### EXERCISE REQUIREMENTS
(a) In the MOLOGEN announcement, whose consent did the Executive Board have when it signed the term sheet?
(b) Reproduce the part of the MOLOGEN announcement starting with "15-Aug-2018 / 21:40" and going on through "of this announcement.".
(c) Based on the MOLOGEN announcement, explain in one to three sentences why the transaction matters for the IMPALA study on lefitolimod.

### DOCUMENT SEGMENT
= Beginning of Section =

DGAP-Adhoc: MOLOGEN and ONCOLOGIE sign a term sheet on a global assignment and co-development agreement relating to MOLOGEN"s lead compound lefitolimod

2018. augusztus 15., szerda, 21:40





DGAP-Ad-hoc: MOLOGEN AG / Key word(s): Alliance


MOLOGEN and ONCOLOGIE sign a term sheet on a global assignment and co-development agreement relating to MOLOGEN"s lead compound lefitolimod


15-Aug-2018 / 21:40 CET/CEST


Disclosure of an inside information acc. to Article 17 MAR of the Regulation (EU) No 596/2014, transmitted by DGAP - a service of EQS Group AG.


The issuer is solely responsible for the content of this announcement.




Publication of an inside information pursuant to Section 17 of the regulation (EU) No. 596/2014



MOLOGEN and ONCOLOGIE sign a term sheet on a global assignment and co-development agreement relating to MOLOGEN"s lead compound lefitolimod


Berlin, 15 August 2018 - Today, the Executive Board of biopharmaceutical company MOLOGEN AG (ISIN DE000A2LQ900, WKN A2LQ90) signed, with the consent of the Supervisory Board, a term sheet outlining the envisaged framework for a global assignment of all intellectual property and other rights in MOLOGEN"s lead compound lefitolimod to ONCOLOGIE and an expansion of the existing global co-development agreement between MOLOGEN and ONCOLOGIE. The consideration that MOLOGEN would receive under this transaction would secure the major part of the funding for the pivotal IMPALA study on lefitolimod until the read-out projected in 2020. The transaction is subject to due diligence on lefitolimod and the agreement of the parties on definitive transaction documentation.

= End of Section =

### RAW DATA

= Beginning of Section =

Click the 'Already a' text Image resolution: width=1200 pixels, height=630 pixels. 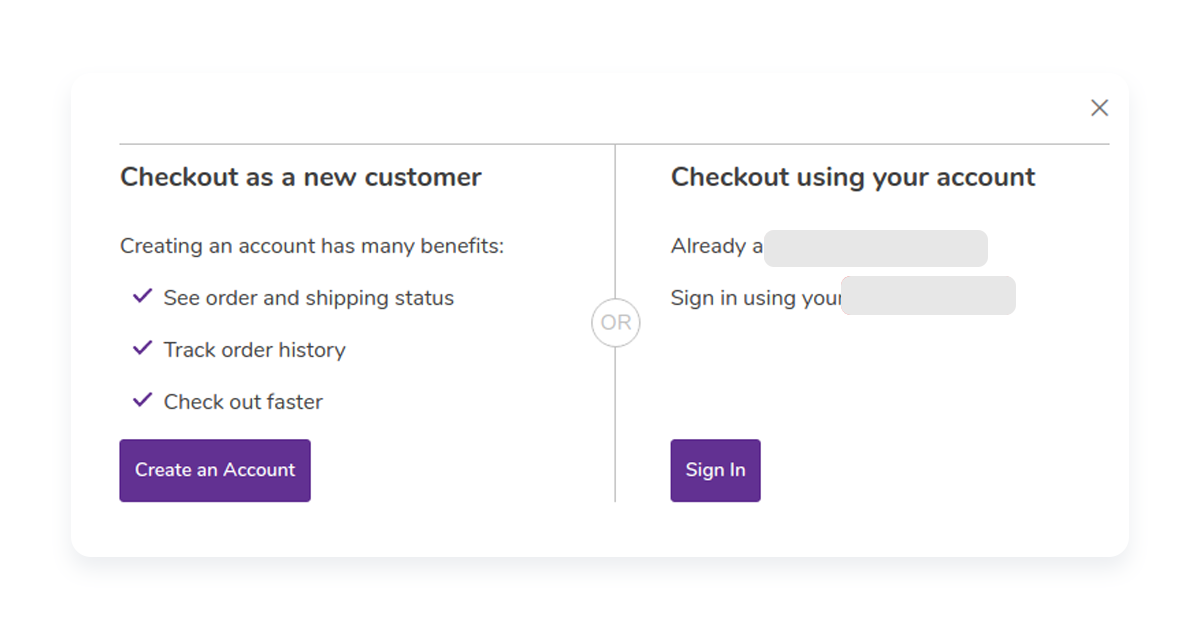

= End of Section =

### PROBLEM SOLUTIONS
(a) The Supervisory Board's.

(b)
15-Aug-2018 / 21:40 CET/CEST


Disclosure of an inside information acc. to Article 17 MAR of the Regulation (EU) No 596/2014, transmitted by DGAP - a service of EQS Group AG.


The issuer is solely responsible for the content of this announcement.

(c) The consideration MOLOGEN would receive under the transaction would secure the major part of the funding for the pivotal IMPALA study on lefitolimod. That funding would carry the study until its read-out, which is projected for 2020.